To reduce urban violence, we must spark new approaches to working with young people and systems at the center of it.
The Roca Impact Institute works with communities and institutions who have a clear commitment to addressing violence by working with young people who are at the center of local incidents and trends. This national urban violence intervention effort engages with cities, states and nonprofit organizations around the country to change together, using cultural systems transformation to meet the unique needs of the individuals in that community.
Unlike a typical training approach, the Roca Impact Institute is an intensive coaching approach to capacity building. We work with police departments, criminal justice agencies, and community-based programs in sustained, collaborative partnerships over a 12-to-24-month period. Experienced Roca leaders engage partners to learn new, trauma-informed strategies, apply them to their local context, implement, practice and adapt.
Check back in June 2021 for more information, published articles, and a press release!
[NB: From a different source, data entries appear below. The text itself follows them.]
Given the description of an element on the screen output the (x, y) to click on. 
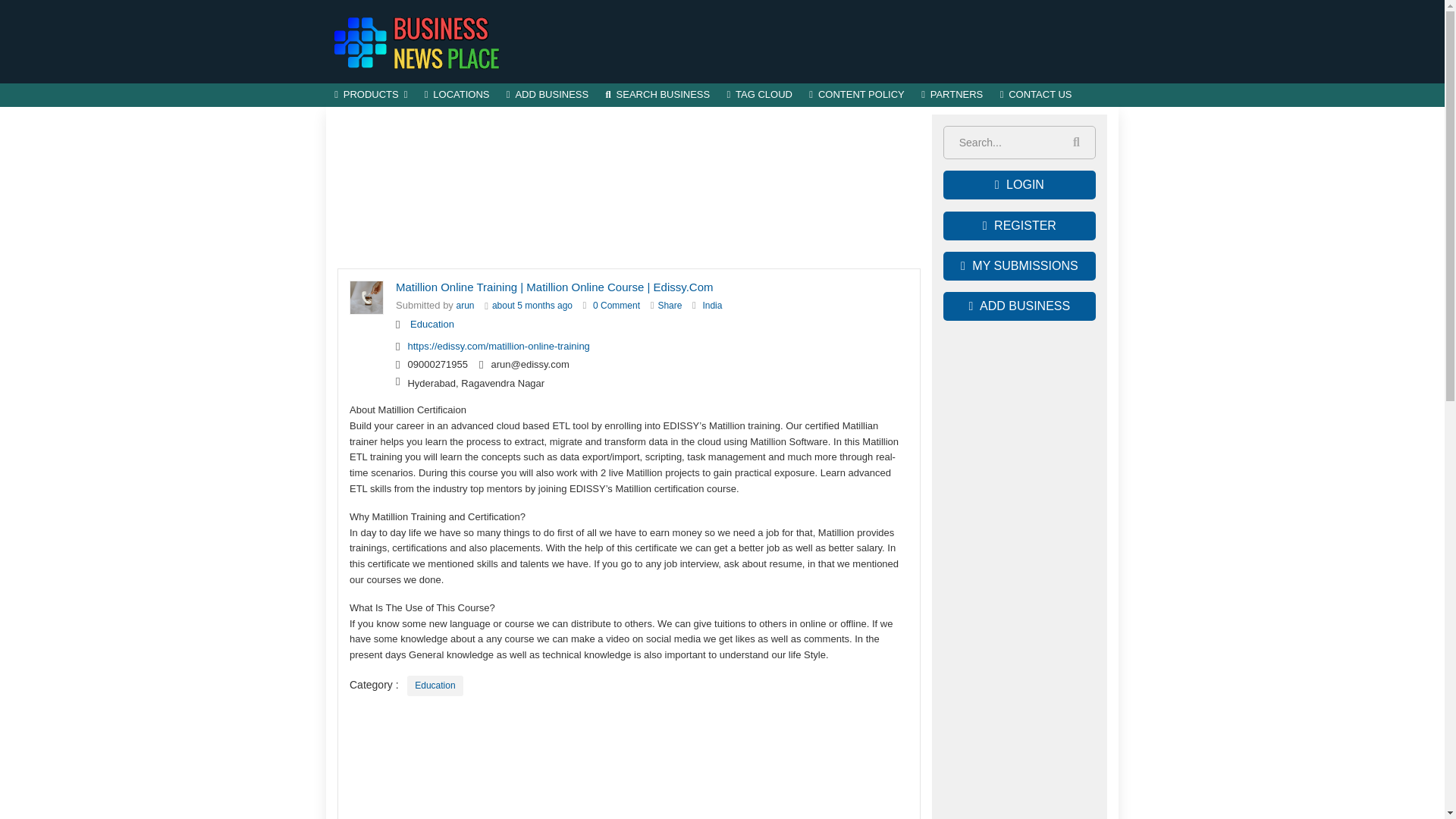
Share (669, 305)
LOCATIONS (456, 95)
India (711, 305)
Advertisement (628, 187)
Education (435, 685)
CONTENT POLICY (856, 95)
0 Comment (616, 305)
arunkrishna30 (465, 305)
TAG CLOUD (758, 95)
Education (432, 324)
CONTACT US (1035, 95)
SEARCH BUSINESS (656, 95)
MY SUBMISSIONS (1019, 265)
PARTNERS (951, 95)
Given the description of an element on the screen output the (x, y) to click on. 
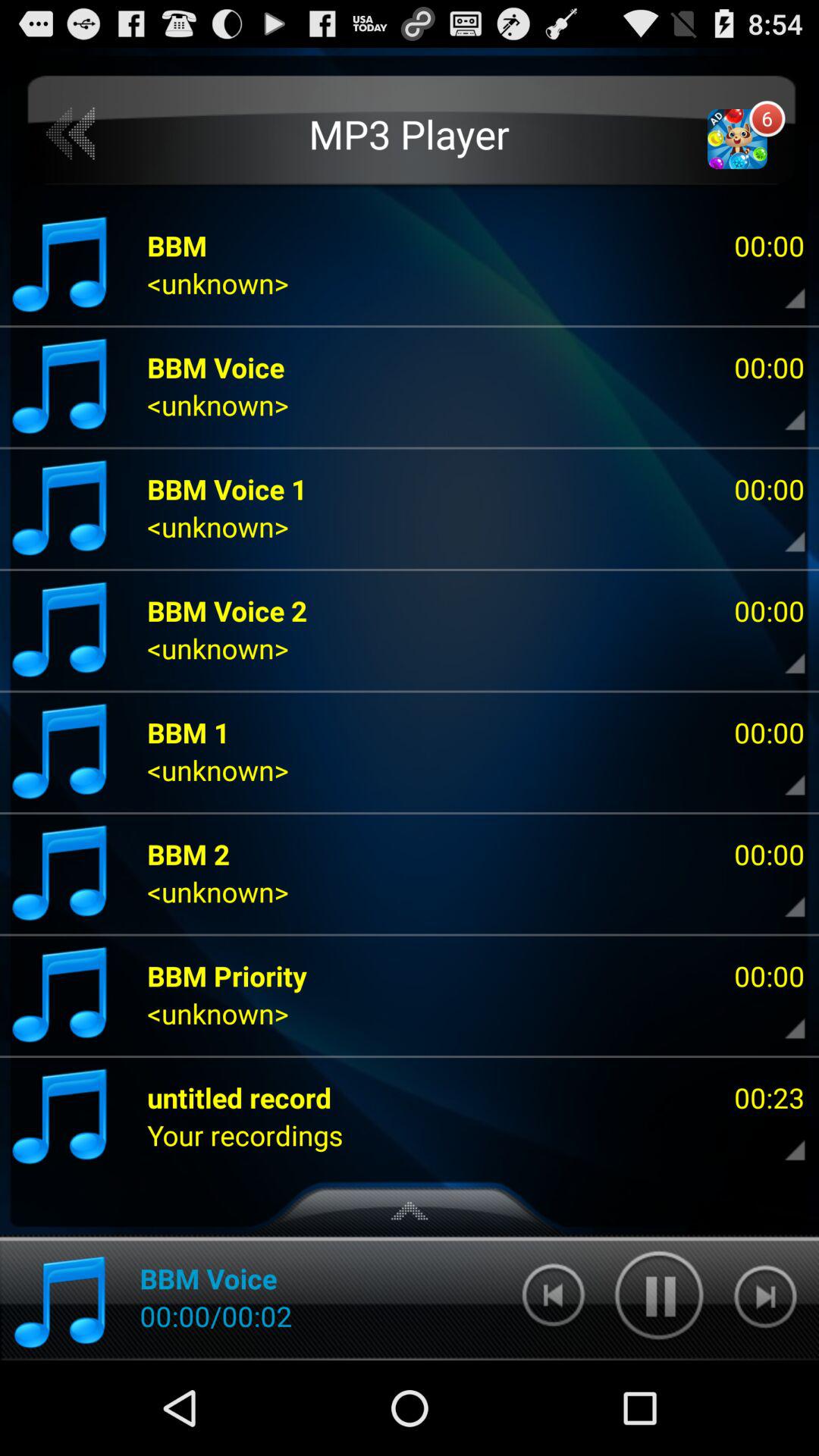
click the item below untitled record icon (244, 1134)
Given the description of an element on the screen output the (x, y) to click on. 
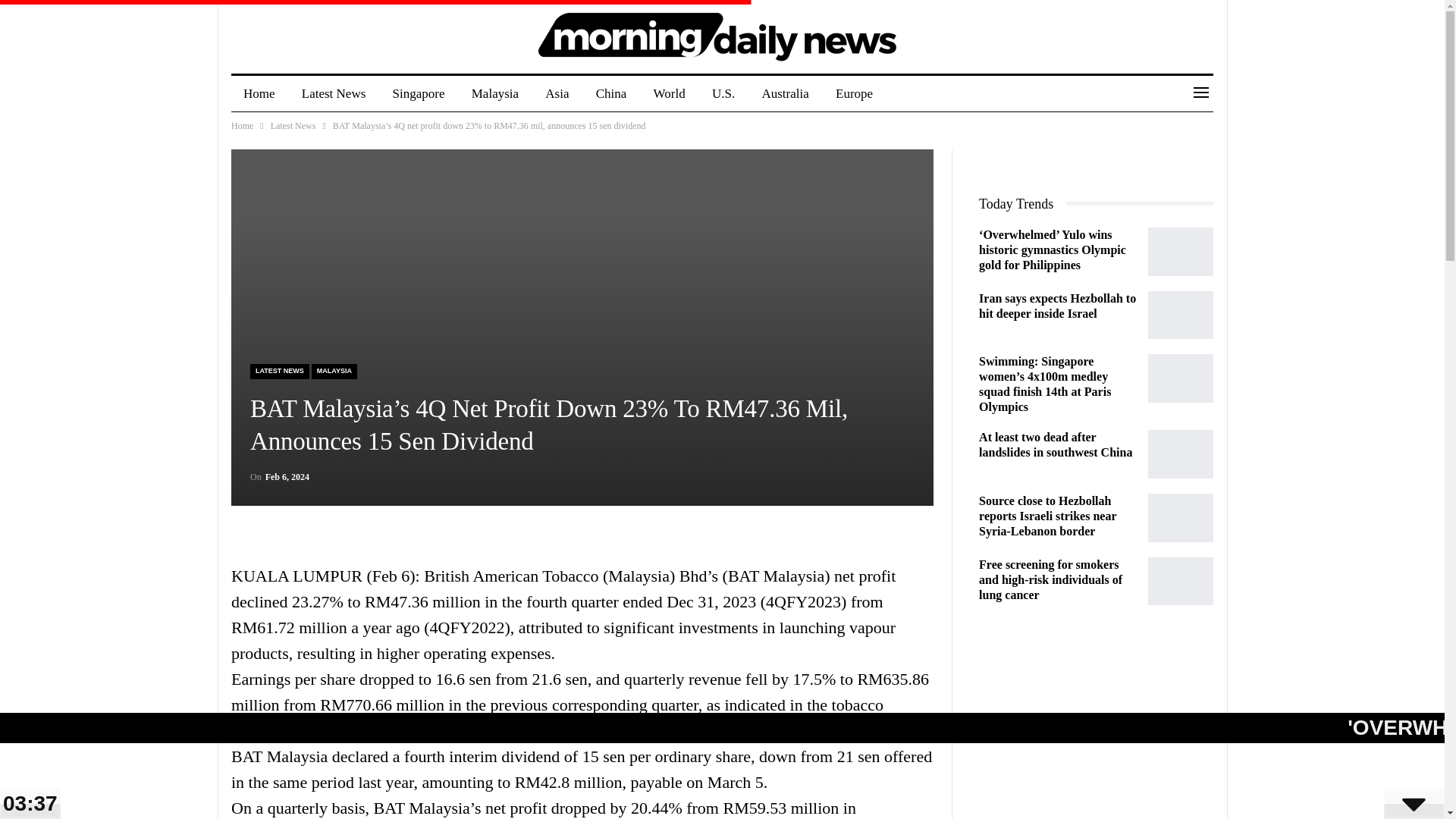
Europe (854, 94)
LATEST NEWS (279, 370)
MALAYSIA (333, 370)
Singapore (418, 94)
Australia (785, 94)
Home (258, 94)
U.S. (723, 94)
Latest News (333, 94)
Malaysia (495, 94)
World (669, 94)
Home (242, 125)
China (611, 94)
Latest News (292, 125)
Asia (556, 94)
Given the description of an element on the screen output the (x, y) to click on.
Lead Partners for the Roca Impact Institute
Community Based Organizations
Community-based organizations are often the most able to innovate quickly to address urgent community issues. This work is ideal for communities that have a critical need to address urban violence and can bring together local programs, police, and criminal justice agencies as partners to start a new program to reach young people who are not currently being served.
As first responders, police departments are always the first to address violence and are often the individuals with the most engagement and touch points with the young people at the center of the violence. This work is ideal for police departments looking to build the tools and/or culture to effectively support change.
Criminal Justice Institutions
Regional criminal justice reform initiatives are essential, but frequently leave gaps in implementation, especially when policy precedes planning and resourcing. Like police, probation and parole officers frequently engage with young people involved in violence. The Institute helps these agencies and individuals build the tools necessary to engage young people in violence reduction.